Instructions to follow
Among the entries below, count the lines holding the string "computer". Respond with the number alone.

Collected data:

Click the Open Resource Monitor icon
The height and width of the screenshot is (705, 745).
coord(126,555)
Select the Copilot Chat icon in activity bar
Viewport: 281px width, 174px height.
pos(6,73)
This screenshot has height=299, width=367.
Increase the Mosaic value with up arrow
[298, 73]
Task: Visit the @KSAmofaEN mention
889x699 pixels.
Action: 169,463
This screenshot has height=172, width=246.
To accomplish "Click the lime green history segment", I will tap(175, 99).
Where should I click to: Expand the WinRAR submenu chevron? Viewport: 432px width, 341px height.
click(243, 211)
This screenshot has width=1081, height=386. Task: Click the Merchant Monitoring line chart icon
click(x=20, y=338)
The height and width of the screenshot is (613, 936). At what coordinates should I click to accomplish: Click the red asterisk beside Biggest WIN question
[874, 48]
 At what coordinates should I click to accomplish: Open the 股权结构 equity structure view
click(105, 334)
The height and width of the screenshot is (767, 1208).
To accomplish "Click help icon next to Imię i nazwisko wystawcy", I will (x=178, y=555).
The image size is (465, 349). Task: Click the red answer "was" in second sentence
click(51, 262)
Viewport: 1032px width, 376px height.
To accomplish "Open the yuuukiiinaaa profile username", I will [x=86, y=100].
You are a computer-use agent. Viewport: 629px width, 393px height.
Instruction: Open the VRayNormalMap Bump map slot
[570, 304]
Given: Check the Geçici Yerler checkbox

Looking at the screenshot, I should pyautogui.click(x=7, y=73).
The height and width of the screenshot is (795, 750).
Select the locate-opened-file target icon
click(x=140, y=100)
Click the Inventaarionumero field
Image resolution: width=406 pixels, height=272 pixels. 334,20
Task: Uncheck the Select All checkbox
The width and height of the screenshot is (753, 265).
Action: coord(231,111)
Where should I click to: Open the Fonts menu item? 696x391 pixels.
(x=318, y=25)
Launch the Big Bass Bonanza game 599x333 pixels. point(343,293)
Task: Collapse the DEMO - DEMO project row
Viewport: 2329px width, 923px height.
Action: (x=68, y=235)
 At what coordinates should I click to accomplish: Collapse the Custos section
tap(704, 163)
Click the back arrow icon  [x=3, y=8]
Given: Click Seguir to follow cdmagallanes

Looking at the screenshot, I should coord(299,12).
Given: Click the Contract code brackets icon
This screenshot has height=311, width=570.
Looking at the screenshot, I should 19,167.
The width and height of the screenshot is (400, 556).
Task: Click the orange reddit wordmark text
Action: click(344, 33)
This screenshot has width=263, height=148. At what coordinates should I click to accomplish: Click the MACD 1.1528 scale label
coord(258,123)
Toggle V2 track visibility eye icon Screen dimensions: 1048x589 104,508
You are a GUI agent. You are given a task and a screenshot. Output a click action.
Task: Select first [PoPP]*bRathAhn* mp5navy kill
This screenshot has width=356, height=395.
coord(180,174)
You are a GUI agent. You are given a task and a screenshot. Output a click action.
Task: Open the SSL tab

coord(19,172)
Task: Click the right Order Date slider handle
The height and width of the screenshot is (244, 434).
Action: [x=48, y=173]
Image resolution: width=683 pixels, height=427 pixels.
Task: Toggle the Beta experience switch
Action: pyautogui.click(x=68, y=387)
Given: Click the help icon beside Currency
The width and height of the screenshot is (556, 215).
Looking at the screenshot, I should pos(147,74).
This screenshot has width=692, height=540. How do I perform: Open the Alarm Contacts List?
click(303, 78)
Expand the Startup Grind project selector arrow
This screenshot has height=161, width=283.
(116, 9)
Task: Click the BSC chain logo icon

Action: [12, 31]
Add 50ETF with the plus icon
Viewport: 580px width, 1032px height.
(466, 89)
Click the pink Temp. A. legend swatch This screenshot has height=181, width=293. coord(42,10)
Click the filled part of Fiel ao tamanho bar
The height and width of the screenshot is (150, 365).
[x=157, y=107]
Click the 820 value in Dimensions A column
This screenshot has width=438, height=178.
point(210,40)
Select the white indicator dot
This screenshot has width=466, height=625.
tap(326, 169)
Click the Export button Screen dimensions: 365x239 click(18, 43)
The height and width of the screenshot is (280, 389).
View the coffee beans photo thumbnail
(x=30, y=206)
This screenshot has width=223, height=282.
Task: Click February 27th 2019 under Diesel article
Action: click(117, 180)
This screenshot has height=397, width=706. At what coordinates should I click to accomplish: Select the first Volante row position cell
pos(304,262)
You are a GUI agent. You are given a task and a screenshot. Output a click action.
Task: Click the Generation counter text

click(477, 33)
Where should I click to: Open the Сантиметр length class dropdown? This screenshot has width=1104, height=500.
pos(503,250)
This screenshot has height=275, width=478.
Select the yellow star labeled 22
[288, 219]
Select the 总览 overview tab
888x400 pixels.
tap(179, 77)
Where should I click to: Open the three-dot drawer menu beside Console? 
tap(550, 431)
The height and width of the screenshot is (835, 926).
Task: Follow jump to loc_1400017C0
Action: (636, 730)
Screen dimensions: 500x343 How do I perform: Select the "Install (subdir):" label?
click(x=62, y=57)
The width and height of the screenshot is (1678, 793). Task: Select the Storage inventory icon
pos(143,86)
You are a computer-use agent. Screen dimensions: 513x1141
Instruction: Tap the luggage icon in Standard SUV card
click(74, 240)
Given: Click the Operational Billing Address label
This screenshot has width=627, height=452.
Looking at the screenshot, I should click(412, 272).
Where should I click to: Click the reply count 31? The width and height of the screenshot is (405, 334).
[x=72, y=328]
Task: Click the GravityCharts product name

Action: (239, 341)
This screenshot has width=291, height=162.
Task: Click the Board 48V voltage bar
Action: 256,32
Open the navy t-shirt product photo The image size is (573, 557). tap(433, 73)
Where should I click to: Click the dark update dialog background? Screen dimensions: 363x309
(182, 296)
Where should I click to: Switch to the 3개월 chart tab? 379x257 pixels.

Answer area
2